Our “normal” lifestyle today is vastly different than it was in the 60’s when shopping malls were “invented”. Traffic, longer work days, insecurity, larger cities, technology, Internet shopping and On Demand content (like Netflix) have drastically transformed the consumer; yet somehow, shopping centers have not evolved their obsolete business model and for the most part continue to depend on anchor brands in order to differentiate themselves from the competition.

At Mero Mole, we see the writing on the wall and are convinced that this situation has to change from the ground up, or the only thing that is going to happen is that malls will offer the same old same old, dying slowly, until someone dares to do something radically different (… incidentally, Mero Mole has been working on a design for the Mall of the Future that is totally off the charts amazing. If you’re a developer or innovator, call us up and we’ll show it to you, no pun intended).

OK, fine. If we’re being 100% objective, shopping centers have been going through some changes: developers are including more F&B in their GLA (leasable area), entertainment (although not the good kind – more along the lines of animal shaped carts for parents to push their kids around) and are focusing on mixed use projects (residential, commercial and offices in the same space); but these are not significant enough changes and are very easy to copy and replicate. It would seem that no one is concerned with positively affecting peoples’ lives any more.

The new consumer is much more practical, is tethered to technology and is hungry for new and exciting experiences. Tendencies point to the Millennial wanting to socialize, eat and be entertained in the same space, but we’re sure we haven’t even seen the tip of the iceberg as far as what can be achieved.

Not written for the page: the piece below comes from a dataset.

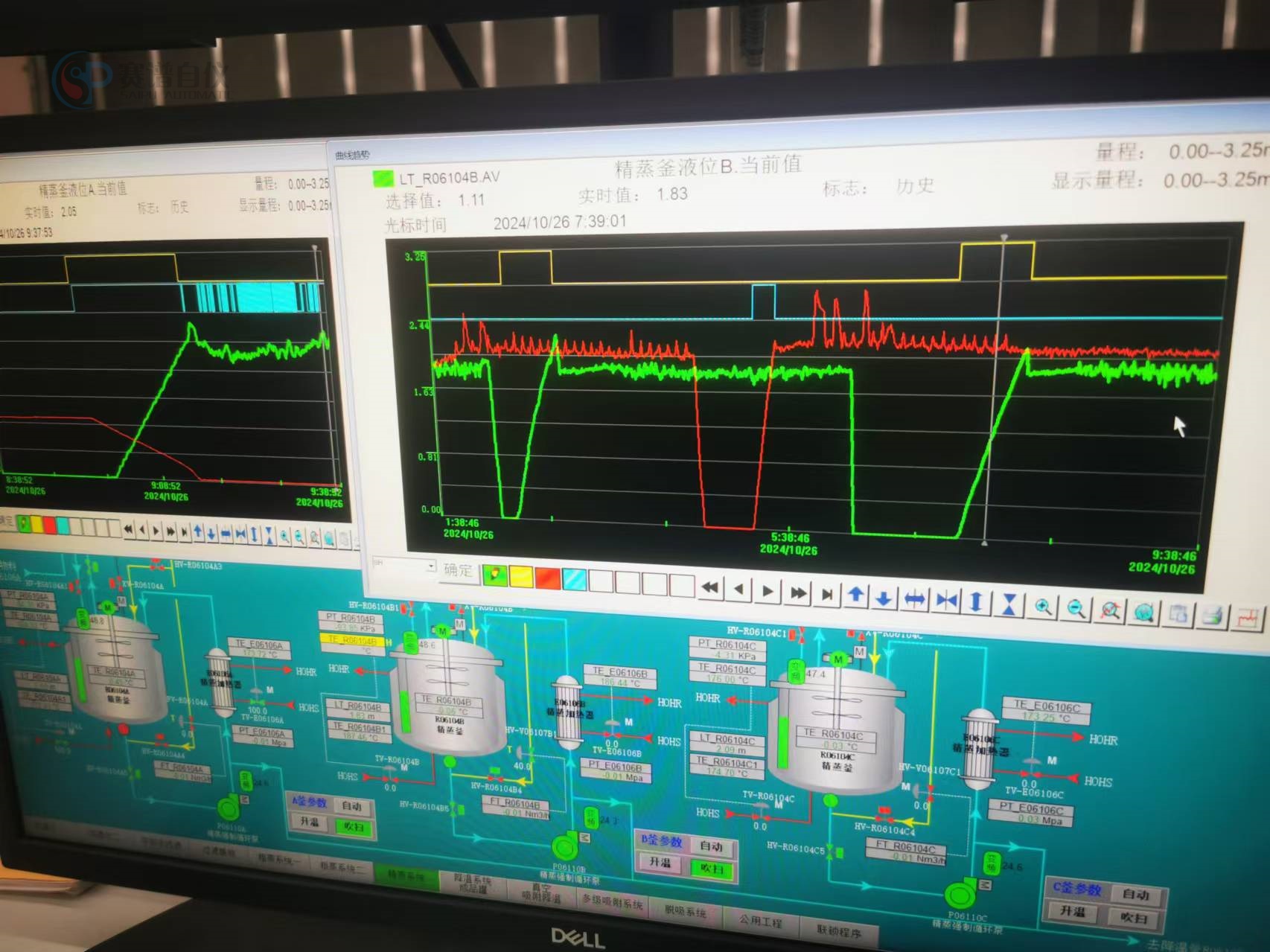Click the 确定 confirm button
This screenshot has height=952, width=1270.
click(x=458, y=570)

Which is why this author’s conclusion is that shopping malls must evolve into experiential centers that stun the new consumers. We aren’t at liberty to say a lot more at this point, but we can share with you some interesting data that wasn’t included in the text:

  • Mexico is the country with the greatest number of shopping malls (around 760) in Latin America.
  • In the US, there are over 1,900 shopping centers with anchor stores.
  • F&B establishments are replacing department stores.
  • Any shopping mall with less than 10% of their GLA dedicated to F&B will not be sustainable. A minimum of 25% will be the new normal.
  • 62% of millennials would prefer to live in mixed use developments.
  • Malls are no longer able to compete against the Internet, which is why they need to start offering products focused on the experience and convenience of the consumer.
  • 40% of consumers choose to go to a particular shopping center because of their dining options: “If the food is good, then so is the shopping center”.